• Exercise brief: Where does the word "width" occur in the data below? Copy each line that holds it.

• Given data:
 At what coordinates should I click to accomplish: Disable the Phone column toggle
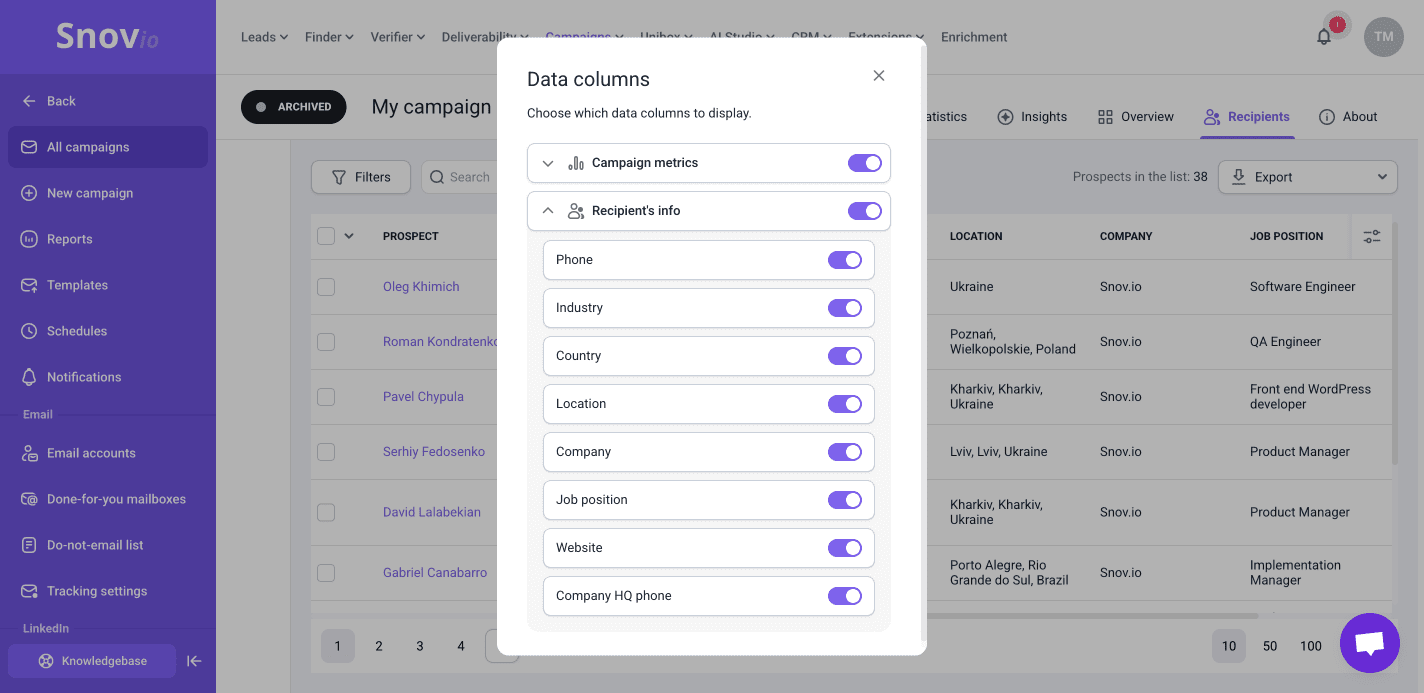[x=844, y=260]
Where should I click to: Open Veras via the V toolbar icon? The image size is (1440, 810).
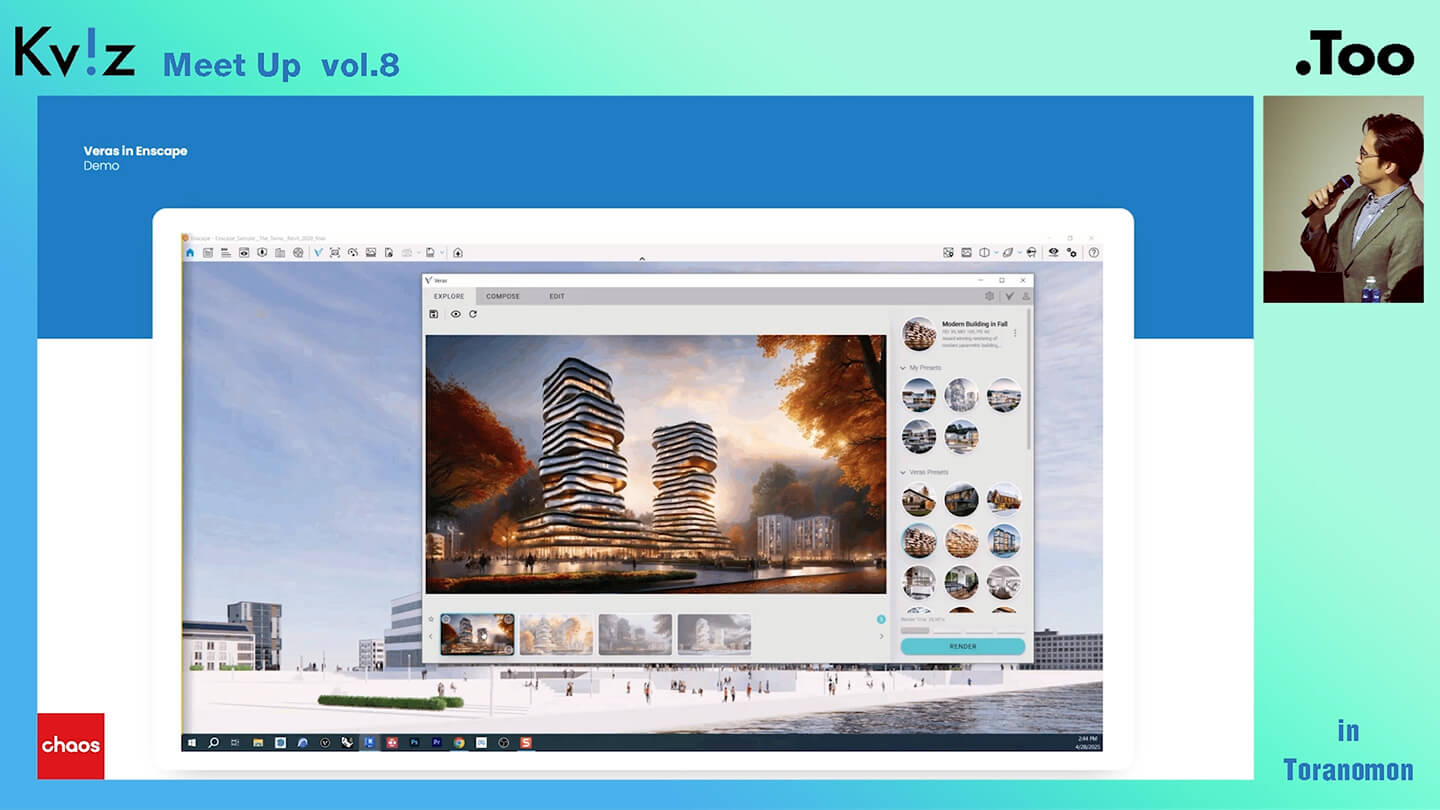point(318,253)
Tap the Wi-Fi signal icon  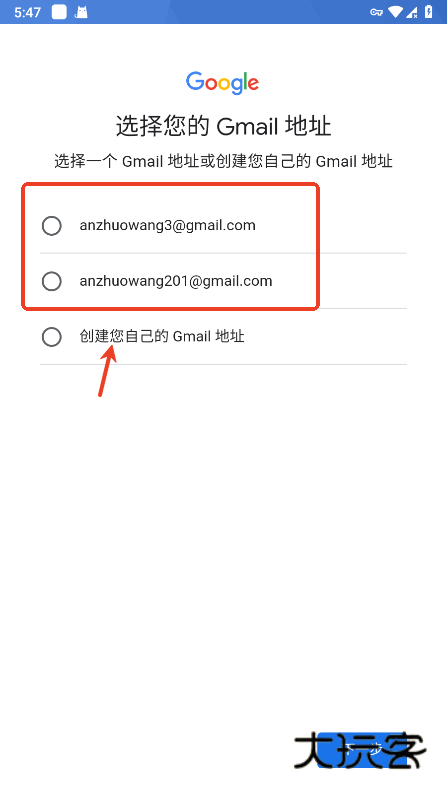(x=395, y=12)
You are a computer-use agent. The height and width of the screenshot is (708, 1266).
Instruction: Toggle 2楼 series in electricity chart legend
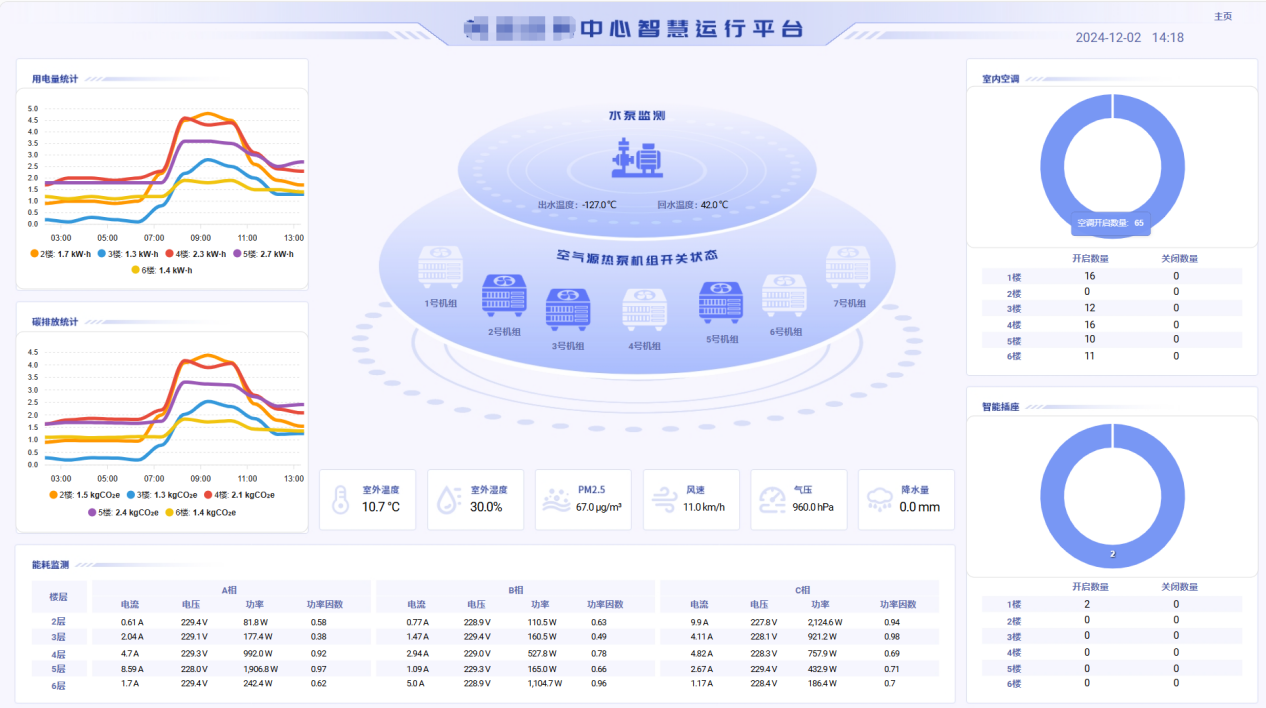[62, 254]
==
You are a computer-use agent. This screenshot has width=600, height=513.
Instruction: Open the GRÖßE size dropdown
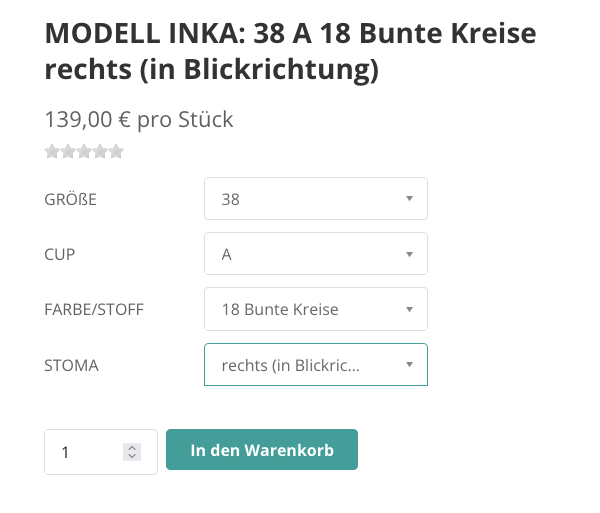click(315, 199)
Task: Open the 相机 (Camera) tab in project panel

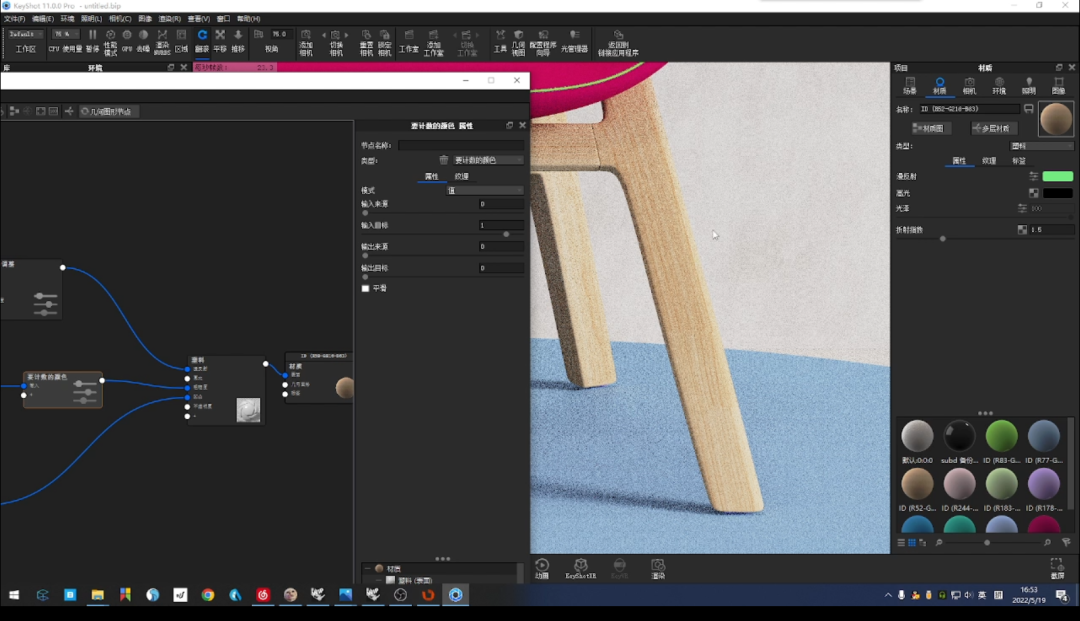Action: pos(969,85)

• Task answer:
You are a computer-use agent. The height and width of the screenshot is (708, 1266).
You are a computer-use agent. This screenshot has width=600, height=513.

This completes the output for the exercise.